▶ [What you have to do]
Starting at the first line, copy the data below through to the end, exactly.

▶ [Recorded information]
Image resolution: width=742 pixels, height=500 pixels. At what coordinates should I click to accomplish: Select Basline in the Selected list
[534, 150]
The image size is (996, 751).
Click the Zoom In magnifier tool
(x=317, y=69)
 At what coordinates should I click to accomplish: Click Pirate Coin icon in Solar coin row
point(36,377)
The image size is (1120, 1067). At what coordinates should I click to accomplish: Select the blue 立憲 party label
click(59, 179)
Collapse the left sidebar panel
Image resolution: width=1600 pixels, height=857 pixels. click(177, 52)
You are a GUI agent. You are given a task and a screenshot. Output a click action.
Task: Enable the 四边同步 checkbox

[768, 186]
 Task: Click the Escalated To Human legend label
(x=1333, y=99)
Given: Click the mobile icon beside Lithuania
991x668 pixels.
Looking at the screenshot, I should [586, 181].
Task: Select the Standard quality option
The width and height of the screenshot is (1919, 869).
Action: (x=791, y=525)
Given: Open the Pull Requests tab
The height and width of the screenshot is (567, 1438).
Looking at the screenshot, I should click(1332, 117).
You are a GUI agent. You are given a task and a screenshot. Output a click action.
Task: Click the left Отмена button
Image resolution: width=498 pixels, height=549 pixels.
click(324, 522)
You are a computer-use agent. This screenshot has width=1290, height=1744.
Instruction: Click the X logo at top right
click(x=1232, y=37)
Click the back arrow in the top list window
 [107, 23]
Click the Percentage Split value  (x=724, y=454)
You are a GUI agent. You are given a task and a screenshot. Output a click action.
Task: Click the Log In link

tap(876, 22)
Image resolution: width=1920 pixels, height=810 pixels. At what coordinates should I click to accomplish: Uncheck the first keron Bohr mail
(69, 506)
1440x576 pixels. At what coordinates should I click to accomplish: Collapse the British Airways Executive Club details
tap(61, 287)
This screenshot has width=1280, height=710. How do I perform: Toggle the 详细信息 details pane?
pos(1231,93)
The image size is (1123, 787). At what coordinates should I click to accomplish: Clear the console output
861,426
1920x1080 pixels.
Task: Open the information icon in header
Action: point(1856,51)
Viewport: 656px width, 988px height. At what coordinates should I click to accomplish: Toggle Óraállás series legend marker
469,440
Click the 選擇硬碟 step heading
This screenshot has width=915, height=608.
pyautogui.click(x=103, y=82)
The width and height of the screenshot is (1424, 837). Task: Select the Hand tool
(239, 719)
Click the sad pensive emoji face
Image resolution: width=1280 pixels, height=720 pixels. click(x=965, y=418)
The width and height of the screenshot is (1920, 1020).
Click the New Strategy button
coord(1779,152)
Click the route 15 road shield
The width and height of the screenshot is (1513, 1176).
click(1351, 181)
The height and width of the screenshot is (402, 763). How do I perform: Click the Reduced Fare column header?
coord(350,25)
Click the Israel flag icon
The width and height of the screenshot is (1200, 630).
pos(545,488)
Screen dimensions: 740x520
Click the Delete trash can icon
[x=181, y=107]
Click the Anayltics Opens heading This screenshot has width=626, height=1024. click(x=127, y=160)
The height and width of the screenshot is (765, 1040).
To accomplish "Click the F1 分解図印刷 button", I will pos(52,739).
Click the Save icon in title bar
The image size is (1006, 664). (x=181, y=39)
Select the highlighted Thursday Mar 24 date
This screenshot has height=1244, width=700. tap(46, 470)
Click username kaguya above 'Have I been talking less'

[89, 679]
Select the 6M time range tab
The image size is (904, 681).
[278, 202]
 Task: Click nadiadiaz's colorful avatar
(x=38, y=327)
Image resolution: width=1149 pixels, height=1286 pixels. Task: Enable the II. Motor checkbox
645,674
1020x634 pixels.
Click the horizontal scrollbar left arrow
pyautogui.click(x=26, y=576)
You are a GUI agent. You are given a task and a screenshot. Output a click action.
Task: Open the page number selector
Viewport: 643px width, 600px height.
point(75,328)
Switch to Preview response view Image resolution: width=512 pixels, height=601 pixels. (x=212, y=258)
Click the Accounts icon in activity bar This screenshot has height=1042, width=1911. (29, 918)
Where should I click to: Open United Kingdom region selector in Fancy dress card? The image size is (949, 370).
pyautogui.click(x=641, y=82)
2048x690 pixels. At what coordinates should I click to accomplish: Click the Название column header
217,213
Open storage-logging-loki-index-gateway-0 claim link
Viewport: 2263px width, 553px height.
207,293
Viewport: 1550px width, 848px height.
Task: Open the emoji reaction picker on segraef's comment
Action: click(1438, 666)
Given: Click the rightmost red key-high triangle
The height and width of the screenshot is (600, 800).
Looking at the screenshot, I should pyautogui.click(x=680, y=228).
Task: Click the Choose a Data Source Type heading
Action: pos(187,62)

▶ [Answer for this exercise]
Image resolution: width=742 pixels, height=500 pixels. At what coordinates should I click to accomplish: Select Basline in the Selected list
[534, 150]
The image size is (996, 751).
Click the Zoom In magnifier tool
(x=317, y=69)
 At what coordinates should I click to accomplish: Click Pirate Coin icon in Solar coin row
point(36,377)
The image size is (1120, 1067). At what coordinates should I click to accomplish: Select the blue 立憲 party label
click(59, 179)
Collapse the left sidebar panel
Image resolution: width=1600 pixels, height=857 pixels. click(177, 52)
You are a GUI agent. You are given a task and a screenshot. Output a click action.
Task: Enable the 四边同步 checkbox

[768, 186]
 Task: Click the Escalated To Human legend label
(x=1333, y=99)
Given: Click the mobile icon beside Lithuania
991x668 pixels.
Looking at the screenshot, I should [586, 181].
Task: Select the Standard quality option
The width and height of the screenshot is (1919, 869).
Action: (x=791, y=525)
Given: Open the Pull Requests tab
The height and width of the screenshot is (567, 1438).
Looking at the screenshot, I should click(1332, 117).
You are a GUI agent. You are given a task and a screenshot. Output a click action.
Task: Click the left Отмена button
Image resolution: width=498 pixels, height=549 pixels.
click(324, 522)
You are a computer-use agent. This screenshot has width=1290, height=1744.
Instruction: Click the X logo at top right
click(x=1232, y=37)
Click the back arrow in the top list window
 [107, 23]
Click the Percentage Split value  (x=724, y=454)
You are a GUI agent. You are given a task and a screenshot. Output a click action.
Task: Click the Log In link

tap(876, 22)
Image resolution: width=1920 pixels, height=810 pixels. At what coordinates should I click to accomplish: Uncheck the first keron Bohr mail
(69, 506)
1440x576 pixels. At what coordinates should I click to accomplish: Collapse the British Airways Executive Club details
tap(61, 287)
This screenshot has width=1280, height=710. How do I perform: Toggle the 详细信息 details pane?
pos(1231,93)
The image size is (1123, 787). At what coordinates should I click to accomplish: Clear the console output
861,426
1920x1080 pixels.
Task: Open the information icon in header
Action: point(1856,51)
Viewport: 656px width, 988px height. At what coordinates should I click to accomplish: Toggle Óraállás series legend marker
469,440
Click the 選擇硬碟 step heading
This screenshot has width=915, height=608.
pyautogui.click(x=103, y=82)
The width and height of the screenshot is (1424, 837). Task: Select the Hand tool
(239, 719)
Click the sad pensive emoji face
Image resolution: width=1280 pixels, height=720 pixels. click(x=965, y=418)
The width and height of the screenshot is (1920, 1020).
Click the New Strategy button
coord(1779,152)
Click the route 15 road shield
The width and height of the screenshot is (1513, 1176).
click(1351, 181)
The height and width of the screenshot is (402, 763). How do I perform: Click the Reduced Fare column header?
coord(350,25)
Click the Israel flag icon
The width and height of the screenshot is (1200, 630).
pos(545,488)
Screen dimensions: 740x520
Click the Delete trash can icon
[x=181, y=107]
Click the Anayltics Opens heading This screenshot has width=626, height=1024. click(x=127, y=160)
The height and width of the screenshot is (765, 1040).
To accomplish "Click the F1 分解図印刷 button", I will pos(52,739).
Click the Save icon in title bar
The image size is (1006, 664). (x=181, y=39)
Select the highlighted Thursday Mar 24 date
This screenshot has height=1244, width=700. tap(46, 470)
Click username kaguya above 'Have I been talking less'

[89, 679]
Select the 6M time range tab
The image size is (904, 681).
[278, 202]
 Task: Click nadiadiaz's colorful avatar
(x=38, y=327)
Image resolution: width=1149 pixels, height=1286 pixels. Task: Enable the II. Motor checkbox
645,674
1020x634 pixels.
Click the horizontal scrollbar left arrow
pyautogui.click(x=26, y=576)
You are a GUI agent. You are given a task and a screenshot. Output a click action.
Task: Open the page number selector
Viewport: 643px width, 600px height.
point(75,328)
Switch to Preview response view Image resolution: width=512 pixels, height=601 pixels. (x=212, y=258)
Click the Accounts icon in activity bar This screenshot has height=1042, width=1911. (29, 918)
Where should I click to: Open United Kingdom region selector in Fancy dress card? The image size is (949, 370).
pyautogui.click(x=641, y=82)
2048x690 pixels. At what coordinates should I click to accomplish: Click the Название column header
217,213
Open storage-logging-loki-index-gateway-0 claim link
Viewport: 2263px width, 553px height.
207,293
Viewport: 1550px width, 848px height.
Task: Open the emoji reaction picker on segraef's comment
Action: click(1438, 666)
Given: Click the rightmost red key-high triangle
The height and width of the screenshot is (600, 800).
Looking at the screenshot, I should pyautogui.click(x=680, y=228).
Task: Click the Choose a Data Source Type heading
Action: pos(187,62)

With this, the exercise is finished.